Kommerzialisierung, Pinkwashing, Rassismus, Sexismus, Ageismus, Ableismus und Bodyshaming sind nur einige der zusätzlichen Probleme, die noch viel zu wenig in queeren Kontexten reflektiert werden. Die Bereitschaft, unterschiedliche Diskriminierungsformen zusammen („intersektional“) zu denken, und zu diskutieren, inwiefern von Mehrfachdiskriminierung betroffene Gruppen bereits seit Jahrzehnten implizit ausgeschlossen werden, ist nicht besonders weit verbreitet.
So verwundert es nicht, dass es Personen und Gruppen gibt, denen das nicht genug ist, um sich einer solchen Gemengelage zugehörig zu fühlen. Und es hilft auch nicht, zu behaupten, es „dürften ja alle kommen“, denn das verlagert die Notwendigkeit zur Veränderung allein auf die Betroffenen, während sich die Etablierten von einer Selbstreflexion entbinden.
Die Versuchung liegt nahe, an dieser Stelle zu resümieren, die Spaltung habe längst stattgefunden, und zwar durch diejenigen, die auf die oben beschriebene Weise aus einer privilegierten Position heraus implizit und manchmal sogar explizit Ausschlüsse produzieren.

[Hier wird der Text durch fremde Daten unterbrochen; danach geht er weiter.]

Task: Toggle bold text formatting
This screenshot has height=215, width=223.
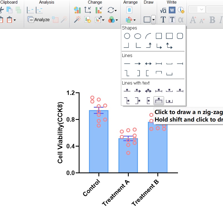Action: [212, 20]
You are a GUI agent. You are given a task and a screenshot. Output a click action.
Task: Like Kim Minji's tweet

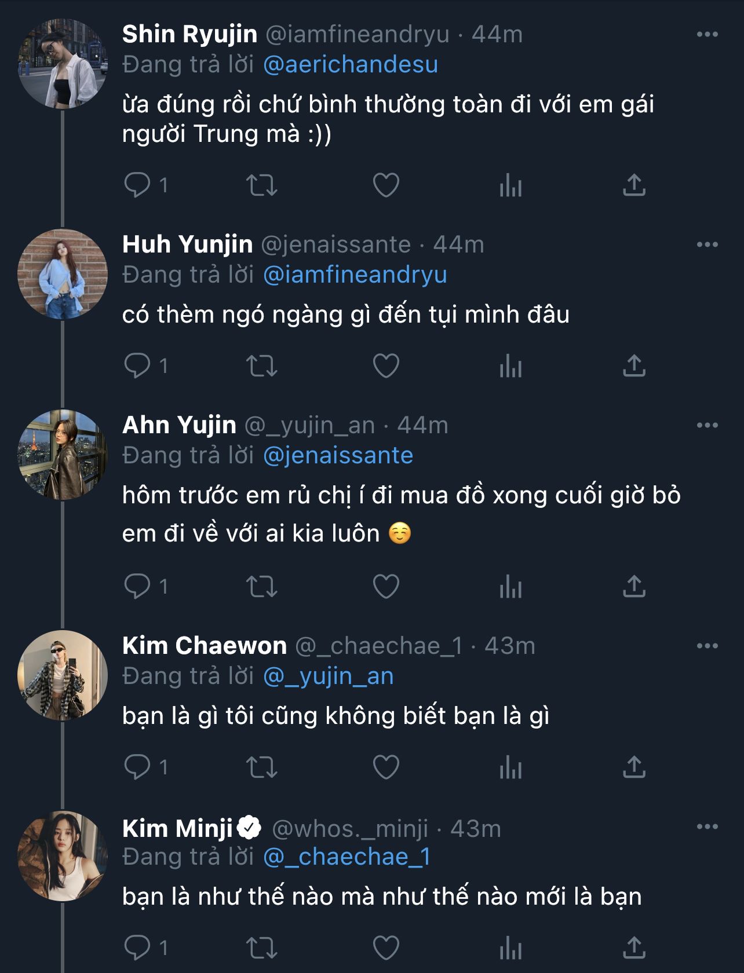click(x=386, y=948)
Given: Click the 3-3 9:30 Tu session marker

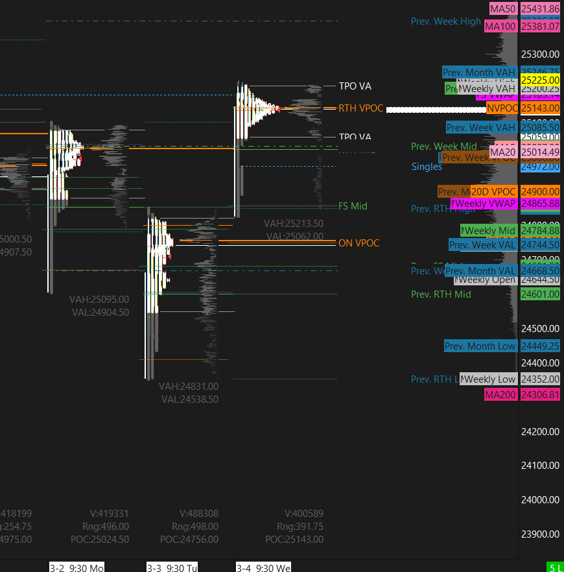Looking at the screenshot, I should [x=172, y=567].
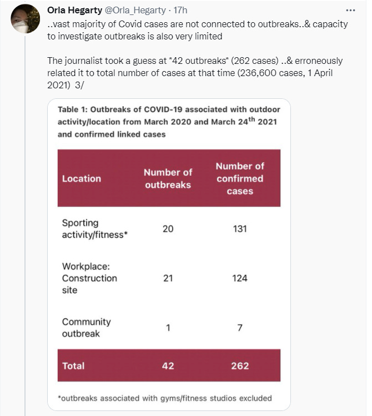Click the gyms/fitness studios excluded footnote
This screenshot has height=416, width=372.
point(165,398)
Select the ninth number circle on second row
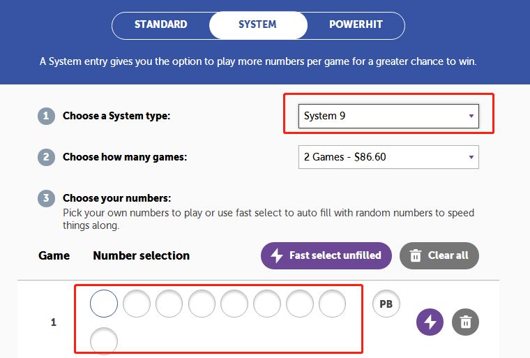Image resolution: width=530 pixels, height=358 pixels. [104, 341]

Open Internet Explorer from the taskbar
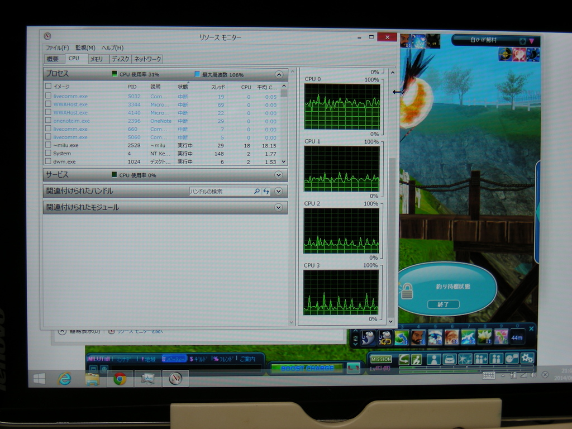point(65,379)
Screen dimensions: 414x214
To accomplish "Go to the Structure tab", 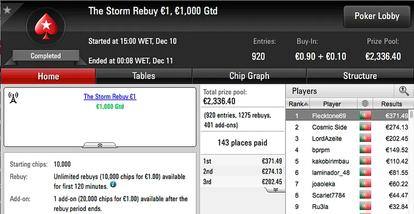I will click(x=360, y=76).
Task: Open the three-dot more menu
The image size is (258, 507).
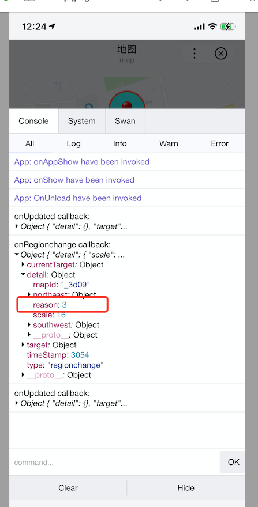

Tatsächlich setzte dieses Resümee voraus, dass es vorher schon „die“ eine, homogene Community gegeben hat.
Echte Vielfalt schätzen und respektieren
Angesichts der Vielfalt nicht nur von Geschlecht, sexueller und romantischer Orientierung, sondern auch von Einkommen, Herkunft, körperlicher und geistiger Verfasstheit, der Vielfalt von Erfahrungen, Lebensläufen, politischen Meinungen usw. scheint ein Modell, in dem alle das gleiche Wir-Gefühl haben sollen, nicht wirklich plausibel. Die Vielfalt queerer Menschen sollte entsprechend nicht durch eine Handvoll patriarchal agierender Meinungsführer repräsentiert werden, die versuchen, Ressourcen, Strukturen und Diskurse gewaltvoll zu bestimmen und von anderen Ein- sowie Unterordnung (unter was auch immer) zu verlangen.

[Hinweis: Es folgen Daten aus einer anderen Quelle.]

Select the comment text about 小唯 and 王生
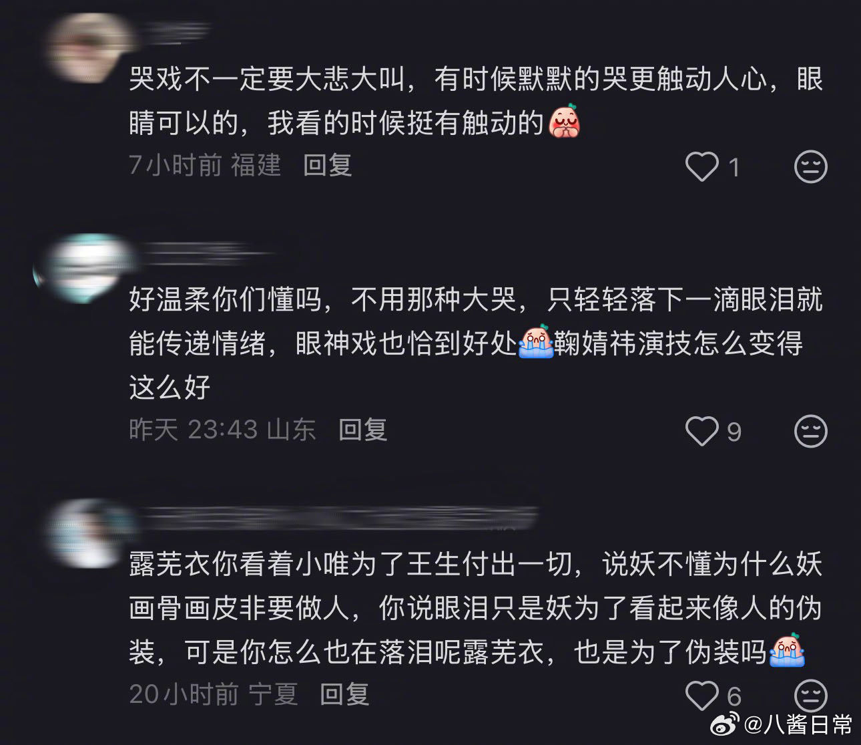Viewport: 861px width, 745px height. click(476, 608)
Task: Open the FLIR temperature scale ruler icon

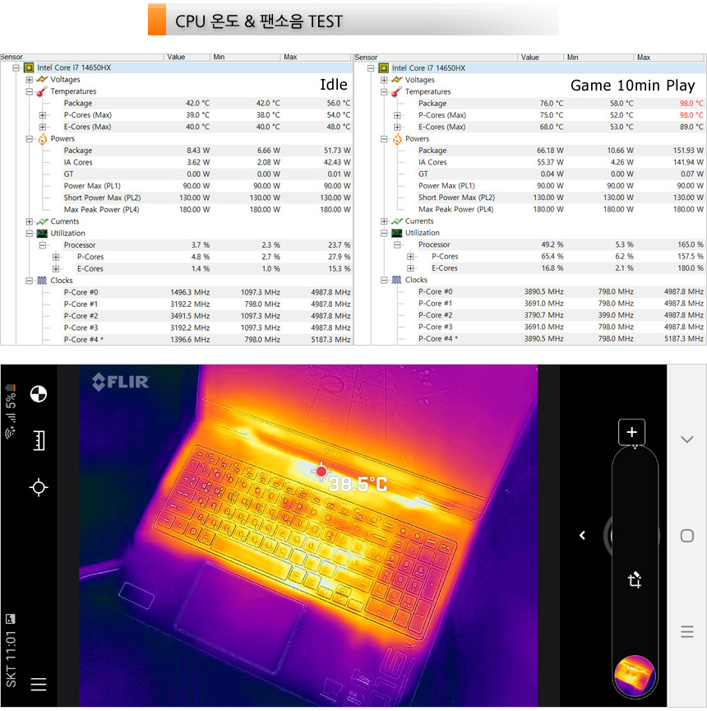Action: pyautogui.click(x=38, y=441)
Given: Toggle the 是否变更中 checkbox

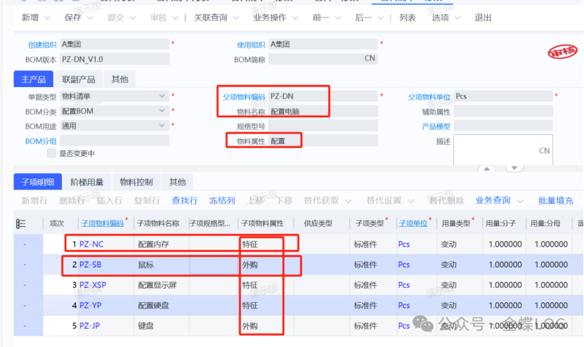Looking at the screenshot, I should tap(51, 153).
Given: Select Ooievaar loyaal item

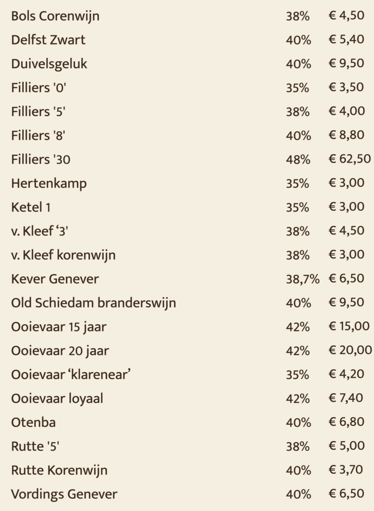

Wer echte Vielfalt wertschätzt, hat kein Problem damit, die Vielfalt der anderen auszuhalten, sondern begrüßt sie als Bereicherung. Wo Menschen sich auf Augenhöhe begegnen und bereit sind, die Kämpfe der „anderen“ zu verstehen, anzuerkennen und bestenfalls zu unterstützen, kann ein echtes Wir-Gefühl zwischen den einzelnen queeren Communities entstehen. Auch wenn es für die Privilegierten bedeutet, mal einen Schritt beiseite zu treten, um anderen ihren Raum, ihre Sichtbarkeit und ihre Wirksamkeit zuzugestehen.
So aber funktioniert sie, die Solidarität.
Und so klappt es vielleicht auch endlich mal mit der Abschaffung des Patriarchats.